The facts say otherwise, including the fact that the same law has worked as intended in Oregon for 10 years. Only 300 to 400 people have chosen to hasten death; many more have been comforted by knowing they can, but have not chosen to do so.
Most important is that the law would cover a very narrow population and with stringent safeguards.
For instance, the patient must be an adult who has been diagnosed as terminally ill with six or fewer months to live. He or she must be mentally competent, supported in his or her decision by two physicians and make the request both in writing and orally before witnesses. The patient must also be subject to a waiting period and able to self-administer the medication, but also to revoke his or her decision at any time.

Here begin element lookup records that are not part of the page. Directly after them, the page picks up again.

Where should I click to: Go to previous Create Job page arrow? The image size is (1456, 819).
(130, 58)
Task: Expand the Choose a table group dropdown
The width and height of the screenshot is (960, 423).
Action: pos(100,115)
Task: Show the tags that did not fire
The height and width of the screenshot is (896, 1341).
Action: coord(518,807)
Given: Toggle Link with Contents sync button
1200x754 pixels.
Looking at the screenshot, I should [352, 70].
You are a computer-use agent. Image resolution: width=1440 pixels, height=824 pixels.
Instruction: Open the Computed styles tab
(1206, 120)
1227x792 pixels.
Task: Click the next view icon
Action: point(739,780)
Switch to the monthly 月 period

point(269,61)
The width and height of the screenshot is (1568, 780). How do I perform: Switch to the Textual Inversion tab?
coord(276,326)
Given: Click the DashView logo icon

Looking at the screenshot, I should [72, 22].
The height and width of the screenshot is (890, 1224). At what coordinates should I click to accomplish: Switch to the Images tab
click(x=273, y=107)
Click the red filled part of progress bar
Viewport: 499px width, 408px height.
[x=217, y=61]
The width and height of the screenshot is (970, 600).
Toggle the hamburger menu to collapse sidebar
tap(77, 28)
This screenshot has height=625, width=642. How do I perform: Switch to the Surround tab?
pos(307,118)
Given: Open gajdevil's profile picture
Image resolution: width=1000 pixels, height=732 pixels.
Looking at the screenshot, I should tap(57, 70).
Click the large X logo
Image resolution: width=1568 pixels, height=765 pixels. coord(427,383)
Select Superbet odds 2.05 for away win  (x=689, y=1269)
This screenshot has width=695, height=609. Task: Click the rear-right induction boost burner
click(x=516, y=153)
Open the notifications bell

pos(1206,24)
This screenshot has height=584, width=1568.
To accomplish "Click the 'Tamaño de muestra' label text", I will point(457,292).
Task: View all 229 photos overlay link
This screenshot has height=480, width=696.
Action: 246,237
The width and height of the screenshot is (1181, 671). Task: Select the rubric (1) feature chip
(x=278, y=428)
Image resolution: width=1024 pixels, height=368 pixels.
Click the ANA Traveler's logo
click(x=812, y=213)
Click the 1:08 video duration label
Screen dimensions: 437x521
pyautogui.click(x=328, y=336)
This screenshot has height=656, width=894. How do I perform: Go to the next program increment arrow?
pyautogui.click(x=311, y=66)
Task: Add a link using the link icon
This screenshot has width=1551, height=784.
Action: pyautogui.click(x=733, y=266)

The law would not apply to a woman in the depths of dementia who could no longer self-administer the medication (coercion would be a felony), nor for a disabled person not already terminally ill. It has no relevance to teen suicide since death can only be hastened by a few months and in a carefully circumscribed situation. Every possible precaution prevents acting in haste, under pressure, or absent a truly terminal illness.
I will vote Yes on I-1000 to give the gift of end-of-life choice to those in this narrowly defined population, perhaps in severe pain that cannot be mitigated, or with total loss of personal dignity. I hope it will be there for me should I ever be among them.
— Ellen Kritzman
People should be able to choose
As an Oregon resident, I voted twice for Oregon’s Right to Die Law. I considered my votes carefully, having a mother who died of uterine cancer at 81 in 1994 and a son who died of testicular cancer in 1996.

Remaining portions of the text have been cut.